The Enterprise Act 2002 (Merger Fees and Determination of Turnover) Order 2003

Made

23rd May 2003

Laid before Parliament

27th May 2003

Coming into force

20th June 2003

The Secretary of State in exercise of the powers conferred on her by sections 28, 121 and 124(2) of the Enterprise Act 2002(1), hereby makes the following Order:

PART 1GENERAL

Citation and commencement

1.  This Order may be cited as the Enterprise Act 2002 (Merger Fees and Determination of Turnover) Order 2003 and shall come into force on 20th June 2003.

Interpretation

2.  In this Order—

(a)“the Act” means the Enterprise Act 2002;

(b)“applicable turnover” means the turnover of an enterprise in the preceding business year, or in a case to which article 11(4) applies, in the period referred to in that article, determined in accordance with the Schedule to this Order; and where a business year or a period under article 11(4) does not equal 12 months the applicable turnover shall be the amount which bears the same proportion to the applicable turnover during that business year as 12 months does to that period;

(c)“business year” means a period of more than six months in respect of which an enterprise or, if applicable, the business of which it forms part, prepares or is required to prepare accounts; and

(d)“merger reference” means a reference by the OFT to the Commission under section 22 or 33 of the Act or a reference by the Secretary of State to the Commission under section 45 of the Act.

PART 2MERGER FEES

Matters in respect of which fees are payable

3.  A fee of the amount specified in Article 5 shall be payable in respect of—

(a)the giving of a merger notice under section 96 of the Act;

(b)subject to article 4(1) and (2), the decision by the OFT in relation to a possible reference under section 22 or 33 of the Act that it is or may be the case that a relevant merger situation has been created or (as the case may be) that arrangements are in progress or in contemplation which, if carried into effect, will result in the creation of a relevant merger situation;

(c)subject to article 4(1), the decision by the Secretary of State in relation to a possible reference under section 45 of the Act that it is or may be the case that a relevant merger situation has been created or (as the case may be) that arrangements are in progress or in contemplation which, if carried into effect, will result in the creation of a relevant merger situation.
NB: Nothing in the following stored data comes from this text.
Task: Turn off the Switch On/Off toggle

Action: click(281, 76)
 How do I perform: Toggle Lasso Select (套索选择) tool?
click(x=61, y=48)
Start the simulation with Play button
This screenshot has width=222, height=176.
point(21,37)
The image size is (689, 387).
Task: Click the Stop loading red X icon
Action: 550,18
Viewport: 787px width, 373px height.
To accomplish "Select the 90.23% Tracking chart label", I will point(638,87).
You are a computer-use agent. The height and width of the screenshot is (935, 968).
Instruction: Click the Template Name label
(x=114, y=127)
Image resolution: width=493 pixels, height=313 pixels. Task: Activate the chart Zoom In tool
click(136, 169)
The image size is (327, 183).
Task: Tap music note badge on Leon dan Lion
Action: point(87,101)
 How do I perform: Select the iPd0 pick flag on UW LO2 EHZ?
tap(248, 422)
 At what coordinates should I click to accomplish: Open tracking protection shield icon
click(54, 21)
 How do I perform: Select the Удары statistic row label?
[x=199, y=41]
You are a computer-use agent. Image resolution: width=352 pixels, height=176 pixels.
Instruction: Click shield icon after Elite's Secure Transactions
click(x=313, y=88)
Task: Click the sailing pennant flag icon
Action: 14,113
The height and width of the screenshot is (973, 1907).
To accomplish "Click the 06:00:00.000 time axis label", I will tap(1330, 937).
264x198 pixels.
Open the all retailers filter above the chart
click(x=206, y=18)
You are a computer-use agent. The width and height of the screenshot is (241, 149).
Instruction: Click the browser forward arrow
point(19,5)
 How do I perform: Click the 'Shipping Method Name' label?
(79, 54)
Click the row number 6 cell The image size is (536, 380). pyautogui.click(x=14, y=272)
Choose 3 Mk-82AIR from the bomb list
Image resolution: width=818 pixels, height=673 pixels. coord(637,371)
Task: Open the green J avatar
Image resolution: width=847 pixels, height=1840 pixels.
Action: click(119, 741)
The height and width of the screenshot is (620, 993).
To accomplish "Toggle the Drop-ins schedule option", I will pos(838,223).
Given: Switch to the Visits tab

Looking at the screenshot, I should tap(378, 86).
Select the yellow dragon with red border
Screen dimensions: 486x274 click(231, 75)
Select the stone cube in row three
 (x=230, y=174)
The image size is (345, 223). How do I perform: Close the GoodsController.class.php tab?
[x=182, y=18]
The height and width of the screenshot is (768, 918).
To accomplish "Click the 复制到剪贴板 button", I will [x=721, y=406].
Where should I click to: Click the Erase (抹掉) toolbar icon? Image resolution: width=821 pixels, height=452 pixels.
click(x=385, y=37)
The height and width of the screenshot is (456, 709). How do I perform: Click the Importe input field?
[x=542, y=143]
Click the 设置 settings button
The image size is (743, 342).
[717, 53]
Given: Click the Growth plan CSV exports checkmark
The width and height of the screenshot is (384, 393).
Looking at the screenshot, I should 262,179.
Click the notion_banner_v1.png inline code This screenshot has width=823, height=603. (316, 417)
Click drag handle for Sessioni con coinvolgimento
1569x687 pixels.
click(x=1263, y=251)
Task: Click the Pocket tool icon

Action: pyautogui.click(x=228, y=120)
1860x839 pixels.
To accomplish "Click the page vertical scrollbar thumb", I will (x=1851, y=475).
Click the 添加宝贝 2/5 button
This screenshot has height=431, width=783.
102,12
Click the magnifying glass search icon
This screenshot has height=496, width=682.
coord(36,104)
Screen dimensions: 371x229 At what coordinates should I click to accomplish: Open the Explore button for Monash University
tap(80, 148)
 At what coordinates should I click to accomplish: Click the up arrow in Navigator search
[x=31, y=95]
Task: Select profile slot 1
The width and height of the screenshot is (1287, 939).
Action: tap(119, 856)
Circumstances in which certain fees are not payable

4.—(1) A fee shall not be payable under article 3(b) or (c)—

(a)where a fee has been paid under article 3(a) in respect of a merger notice given in relation to proposed arrangements and either—

(i)the merger reference or, as the case may be, the OFT’s or Secretary of State’s decision not to make a merger reference is made in relation to those arrangements; or

(ii)if the fee under article 3(a) became due within the previous six months, the result of carrying those arrangements into effect is the creation or possible creation of a relevant merger situation which is the subject of the merger reference or, as the case may be, the OFT’s or the Secretary of State’s decision not to make a merger reference;

(b)where the creation or possible creation of the relevant merger situation depends or would depend on the operation of section 26(3) or (4)(b) of the Act.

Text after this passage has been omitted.